Burning restrictions have been ordered in the cities of Spokane, Spokane Valley, Liberty Lake and Millwood and in unincorporated areas of Spokane County with the arrival of the region’s dry season.

The city fire marshals Thursday issued a series of restrictions on outdoor burning, and banned unauthorized open burning or recreational fires.

Backyard barbecues, deck warmers and gas-fired appliances are still allowed, along with fires in campgrounds where permitted.

Fires must be in designated areas or on private property with the owner’s approval.

Fires must be attended by a responsible adult who is knowledgeable about the use of fire extinguishing equipment, which must be on hand and ready for use. They include garden hose, dirt, sand, bucket, shovel or fire extinguisher.

Any fires must have adequate clearance of at least 15 feet between combustibles and structures.

Winds of less than 7 mph are required, and air quality must be in the “green” category for legal burning. Ash must be safely disposed.

Spokane County officials issued a similar burning restriction for all unauthorized open burning, including field burning and recreational fires. The ban does not affect use of barbecues, patio warmers or gas-fired cooking devices.

Violation can result in a misdemeanor charge punishable by a maximum penalty of $1,000 and 90 days in jail.
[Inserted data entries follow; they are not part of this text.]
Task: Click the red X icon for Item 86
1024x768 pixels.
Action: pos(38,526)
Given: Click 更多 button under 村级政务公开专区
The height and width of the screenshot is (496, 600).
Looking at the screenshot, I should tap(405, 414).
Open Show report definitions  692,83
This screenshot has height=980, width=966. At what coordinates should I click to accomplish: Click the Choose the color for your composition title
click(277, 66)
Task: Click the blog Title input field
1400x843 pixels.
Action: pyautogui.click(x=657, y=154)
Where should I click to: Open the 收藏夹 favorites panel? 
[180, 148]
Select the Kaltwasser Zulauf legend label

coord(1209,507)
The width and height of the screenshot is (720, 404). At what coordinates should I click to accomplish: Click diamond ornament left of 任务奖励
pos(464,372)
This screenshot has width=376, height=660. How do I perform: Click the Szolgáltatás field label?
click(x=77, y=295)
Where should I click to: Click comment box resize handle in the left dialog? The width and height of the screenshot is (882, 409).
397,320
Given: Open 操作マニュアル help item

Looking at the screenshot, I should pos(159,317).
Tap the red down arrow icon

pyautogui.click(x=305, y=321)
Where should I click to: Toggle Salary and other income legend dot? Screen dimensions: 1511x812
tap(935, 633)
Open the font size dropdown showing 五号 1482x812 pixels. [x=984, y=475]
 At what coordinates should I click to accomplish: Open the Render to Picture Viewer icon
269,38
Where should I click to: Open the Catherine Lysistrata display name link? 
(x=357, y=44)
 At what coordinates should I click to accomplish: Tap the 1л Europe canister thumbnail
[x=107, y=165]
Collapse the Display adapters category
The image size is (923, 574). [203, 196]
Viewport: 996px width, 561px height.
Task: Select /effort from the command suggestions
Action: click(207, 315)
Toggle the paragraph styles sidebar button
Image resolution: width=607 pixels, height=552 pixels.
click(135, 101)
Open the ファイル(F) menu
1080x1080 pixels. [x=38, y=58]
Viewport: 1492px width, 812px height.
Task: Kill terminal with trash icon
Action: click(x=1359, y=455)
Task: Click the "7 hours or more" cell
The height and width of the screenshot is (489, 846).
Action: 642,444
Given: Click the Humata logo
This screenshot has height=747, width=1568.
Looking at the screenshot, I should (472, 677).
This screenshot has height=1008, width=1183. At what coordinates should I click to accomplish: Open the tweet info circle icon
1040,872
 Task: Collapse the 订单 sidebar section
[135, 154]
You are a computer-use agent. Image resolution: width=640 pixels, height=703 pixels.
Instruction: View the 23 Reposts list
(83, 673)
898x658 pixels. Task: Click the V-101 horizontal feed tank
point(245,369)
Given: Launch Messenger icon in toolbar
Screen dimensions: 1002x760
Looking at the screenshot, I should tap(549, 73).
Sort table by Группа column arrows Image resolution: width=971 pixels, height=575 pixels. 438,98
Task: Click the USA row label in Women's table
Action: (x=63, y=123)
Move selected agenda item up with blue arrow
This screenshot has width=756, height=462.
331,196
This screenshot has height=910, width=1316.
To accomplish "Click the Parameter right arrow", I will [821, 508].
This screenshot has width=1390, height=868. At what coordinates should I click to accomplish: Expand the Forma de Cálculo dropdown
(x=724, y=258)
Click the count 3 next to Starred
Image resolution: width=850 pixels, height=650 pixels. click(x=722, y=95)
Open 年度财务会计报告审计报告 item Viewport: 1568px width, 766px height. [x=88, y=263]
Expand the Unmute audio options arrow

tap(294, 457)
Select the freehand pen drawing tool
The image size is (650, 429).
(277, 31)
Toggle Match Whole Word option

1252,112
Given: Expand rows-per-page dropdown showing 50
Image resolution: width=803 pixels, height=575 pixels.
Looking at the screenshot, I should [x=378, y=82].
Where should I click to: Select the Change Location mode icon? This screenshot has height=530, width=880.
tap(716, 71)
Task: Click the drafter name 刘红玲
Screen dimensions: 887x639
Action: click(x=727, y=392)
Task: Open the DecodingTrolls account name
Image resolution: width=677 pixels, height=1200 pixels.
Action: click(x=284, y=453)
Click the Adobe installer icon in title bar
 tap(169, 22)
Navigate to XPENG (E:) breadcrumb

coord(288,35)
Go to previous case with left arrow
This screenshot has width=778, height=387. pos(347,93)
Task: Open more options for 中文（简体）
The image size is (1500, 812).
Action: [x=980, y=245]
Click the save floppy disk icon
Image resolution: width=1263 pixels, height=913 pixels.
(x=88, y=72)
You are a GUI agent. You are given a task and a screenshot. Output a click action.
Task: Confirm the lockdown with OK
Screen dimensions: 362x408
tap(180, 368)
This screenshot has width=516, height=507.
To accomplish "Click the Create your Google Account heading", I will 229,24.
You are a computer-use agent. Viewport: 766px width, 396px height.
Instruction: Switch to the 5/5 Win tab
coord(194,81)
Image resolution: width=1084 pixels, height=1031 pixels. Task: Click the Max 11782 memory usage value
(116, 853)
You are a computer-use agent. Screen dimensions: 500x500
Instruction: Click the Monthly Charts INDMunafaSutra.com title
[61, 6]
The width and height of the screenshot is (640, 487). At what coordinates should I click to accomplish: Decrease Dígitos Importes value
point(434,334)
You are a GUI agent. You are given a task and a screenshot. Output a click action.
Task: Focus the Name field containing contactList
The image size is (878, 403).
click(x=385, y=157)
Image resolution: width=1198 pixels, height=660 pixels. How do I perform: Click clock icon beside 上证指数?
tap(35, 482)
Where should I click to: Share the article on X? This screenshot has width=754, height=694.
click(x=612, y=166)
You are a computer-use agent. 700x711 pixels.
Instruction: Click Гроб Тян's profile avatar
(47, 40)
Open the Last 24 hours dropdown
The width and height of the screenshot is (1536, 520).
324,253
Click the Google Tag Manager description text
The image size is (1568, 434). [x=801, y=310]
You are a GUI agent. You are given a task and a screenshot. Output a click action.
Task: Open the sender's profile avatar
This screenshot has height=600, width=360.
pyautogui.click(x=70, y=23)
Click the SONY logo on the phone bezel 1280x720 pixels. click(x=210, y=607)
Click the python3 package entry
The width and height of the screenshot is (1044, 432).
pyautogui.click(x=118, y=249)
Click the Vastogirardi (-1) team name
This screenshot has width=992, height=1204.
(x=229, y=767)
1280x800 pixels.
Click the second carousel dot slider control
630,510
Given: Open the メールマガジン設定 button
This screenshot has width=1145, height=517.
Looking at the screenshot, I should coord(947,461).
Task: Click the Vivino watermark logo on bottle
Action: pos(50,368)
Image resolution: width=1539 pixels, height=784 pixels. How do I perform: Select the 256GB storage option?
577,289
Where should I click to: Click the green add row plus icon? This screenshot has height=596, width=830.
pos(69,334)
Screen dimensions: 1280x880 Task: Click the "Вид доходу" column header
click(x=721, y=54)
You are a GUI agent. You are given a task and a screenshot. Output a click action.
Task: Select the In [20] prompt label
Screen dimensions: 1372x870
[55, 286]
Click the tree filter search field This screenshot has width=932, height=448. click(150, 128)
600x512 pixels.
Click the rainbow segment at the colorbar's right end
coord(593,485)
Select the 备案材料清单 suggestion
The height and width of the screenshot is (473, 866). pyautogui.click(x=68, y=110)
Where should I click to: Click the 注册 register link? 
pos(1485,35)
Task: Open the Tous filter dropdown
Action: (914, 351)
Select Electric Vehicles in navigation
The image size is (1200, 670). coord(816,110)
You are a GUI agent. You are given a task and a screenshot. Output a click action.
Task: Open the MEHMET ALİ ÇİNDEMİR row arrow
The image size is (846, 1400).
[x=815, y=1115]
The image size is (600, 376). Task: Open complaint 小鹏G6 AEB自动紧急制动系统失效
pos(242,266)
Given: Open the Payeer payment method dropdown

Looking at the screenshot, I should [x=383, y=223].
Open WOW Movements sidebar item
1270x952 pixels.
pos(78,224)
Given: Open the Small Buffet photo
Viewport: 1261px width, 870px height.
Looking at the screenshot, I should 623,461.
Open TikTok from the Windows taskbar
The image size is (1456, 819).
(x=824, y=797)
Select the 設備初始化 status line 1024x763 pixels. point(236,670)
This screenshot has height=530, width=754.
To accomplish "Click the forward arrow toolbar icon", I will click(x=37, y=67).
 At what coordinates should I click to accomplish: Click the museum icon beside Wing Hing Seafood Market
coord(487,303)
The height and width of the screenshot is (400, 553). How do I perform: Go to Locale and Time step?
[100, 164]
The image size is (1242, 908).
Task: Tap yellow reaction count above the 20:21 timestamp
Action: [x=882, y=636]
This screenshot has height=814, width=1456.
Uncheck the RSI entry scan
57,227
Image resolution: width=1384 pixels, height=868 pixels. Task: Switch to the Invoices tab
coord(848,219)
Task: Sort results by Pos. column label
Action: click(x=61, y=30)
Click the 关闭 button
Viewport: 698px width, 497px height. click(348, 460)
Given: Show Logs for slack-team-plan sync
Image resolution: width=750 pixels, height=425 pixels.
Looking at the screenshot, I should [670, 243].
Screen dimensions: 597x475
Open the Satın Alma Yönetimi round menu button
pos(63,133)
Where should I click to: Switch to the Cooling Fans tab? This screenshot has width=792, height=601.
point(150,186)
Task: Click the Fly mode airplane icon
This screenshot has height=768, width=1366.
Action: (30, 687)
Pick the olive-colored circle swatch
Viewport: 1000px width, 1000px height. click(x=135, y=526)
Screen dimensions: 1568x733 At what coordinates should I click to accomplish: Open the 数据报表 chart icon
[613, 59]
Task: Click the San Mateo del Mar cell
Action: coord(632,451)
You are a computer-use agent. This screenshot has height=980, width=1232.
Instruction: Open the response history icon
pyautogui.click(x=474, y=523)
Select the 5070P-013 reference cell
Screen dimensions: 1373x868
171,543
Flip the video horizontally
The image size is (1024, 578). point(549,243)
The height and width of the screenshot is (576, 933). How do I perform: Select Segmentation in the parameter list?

The Washington Department of Natural Resources on Wednesday increased the fire danger to high in Spokane, Lincoln and Okanogan counties and moderate in Pend Oreille, Stevens and Ferry counties.

Beginning today, DNR is prohibiting burning on all DNR and DNR-protected lands until further notice, although recreational fires in approved pits and barbecues and gas-fired cooking appliances are still allowed.